La inteligencia artificial ayuda a desvelar 300 nuevos geoglifos de Nazca: así lo está haciendo

¿Qué sucede cuando un algoritmo escudriña las arenas milenarias del desierto en busca de señales del pasado? ¿Y si los secretos más antiguos de la humanidad estuvieran escondidos a simple vista, esperando que una inteligencia no humana los revelara? Una vez más, algo que sonaba muy a película de ciencia-ficción hace no tanto, era ahora realidad.

La arqueología también parece haber entrado en su particular era de la inteligencia artificial.

Durante siglos, los arqueólogos caminaron incansablemente terrenos hostiles, guiados por intuiciones, mitos y mapas incompletos. Ahora, la mirada ha cambiado. Ya no solo se entrena al ojo humano, sino también a las máquinas y los modelos. Y los resultados son tan impresionantes como inquietantes: más de 300 nuevos geoglifos identificados en Nazca en cuestión de meses.

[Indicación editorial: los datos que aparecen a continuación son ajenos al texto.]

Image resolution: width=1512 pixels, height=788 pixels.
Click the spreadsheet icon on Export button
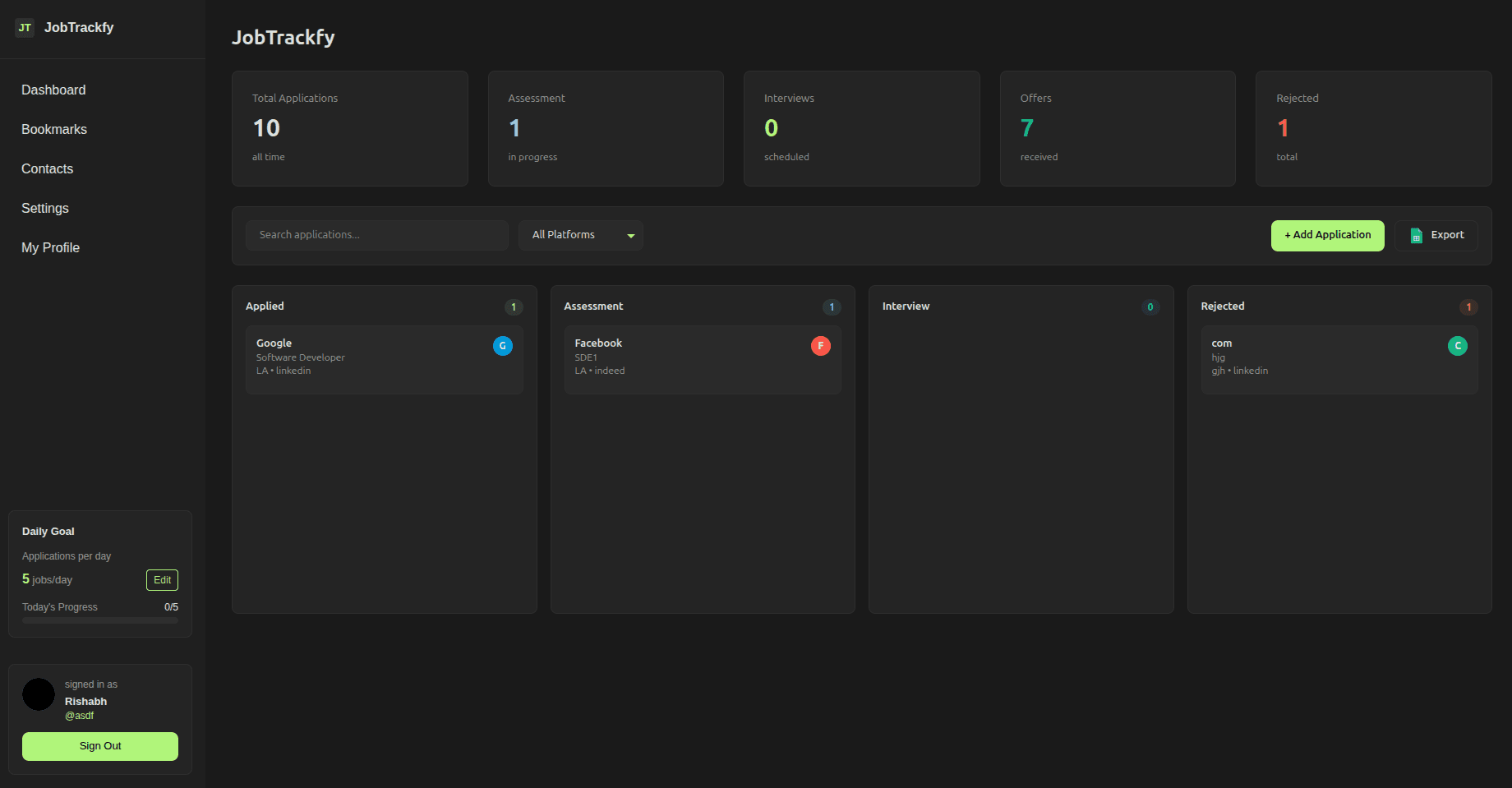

La tercera era de la arqueología: de la azada al algoritmo

A lo largo del tiempo, la arqueología ha atravesado varias revoluciones técnicas. La primera fue puramente artesanal, basada en exploraciones de campo, excavaciones manuales y una dependencia casi romántica del hallazgo fortuito. La segunda, con la llegada de la fotografía aérea, el radiocarbono y el escaneo láser, permitió establecer cronologías y reconstrucciones en 3D. Hoy, con la llegada de la inteligencia artificial, el campo ha entrado en una nueva dimensión: la de la velocidad, la escala y el descubrimiento masivo.

En el caso de Nazca, el equipo liderado por el profesor Masato Sakai utilizó modelos entrenados para reconocer patrones de geoglifos en imágenes satelitales. Esta tecnología permitió descubrir más de 300 figuras nuevas en solo seis meses. Para comparar, la cifra anterior, obtenida en años de expediciones, apenas alcanzaba los 190.

La clave está en el entrenamiento del algoritmo. Las máquinas no interpretan; reconocen. Por eso es necesario alimentar los sistemas con miles de ejemplos previos, ajustar parámetros y validar cada hallazgo manualmente. De hecho, el propio Sakai ha confesado que de cada 36 sugerencias generadas por IA, solo una resultaba ser un geoglifo real. Aun así, el salto cualitativo es innegable.

Del desierto de nazca a las colinas de europa: cartografiar lo invisible

Pero los beneficios de la IA no se limitan a las líneas en el desierto peruano. En Europa, por ejemplo, diversos proyectos están utilizando aprendizaje automático para detectar castros —asentamientos fortificados en colinas— a partir de imágenes de dron y datos LIDAR. Estas estructuras, muchas veces erosionadas por el tiempo o cubiertas por vegetación, se revelan como sombras geométricas solo visibles desde el aire o a través de la detección remota.

Gracias a estas técnicas, se han identificado asentamientos celtas en zonas antes consideradas vacías. Algunas universidades europeas están desarrollando modelos capaces de cruzar datos topográficos con registros históricos, reconstruyendo redes de comercio, patrones de migración y el impacto ambiental de ciertas civilizaciones.

El valor no solo reside en encontrar lo perdido, sino también en evitar que lo que aún existe desaparezca. En regiones marcadas por conflictos armados o desastres naturales, la IA permite investigar de forma remota, garantizando la continuidad de estudios arqueológicos que, de otra manera, serían imposibles.

De la intuición al dato: cómo cambia el rol del arqueólogo

¿Está la inteligencia artificial reemplazando a los arqueólogos? La respuesta es no. Pero sí está transformando radicalmente su forma de trabajar. El experto de campo, acostumbrado a rastrear indicios en el terreno, ahora debe también saber leer mapas generados por modelos algorítmicos, validar hallazgos con criterios científicos y, en algunos casos, colaborar directamente con programadores y científicos de datos.

La arqueología se está hibridando. El trabajo de campo sigue siendo indispensable, pero ahora se complementa con análisis de datos masivos, simulaciones en entornos virtuales y reconstrucciones digitales. El arqueólogo del siglo XXI necesita manejar tanto una brújula como una base de datos.

Y si bien los algoritmos aún requieren validación humana, su capacidad para procesar volúmenes gigantescos de información los convierte en una herramienta indispensable para detectar patrones, establecer correlaciones y acelerar el trabajo investigador.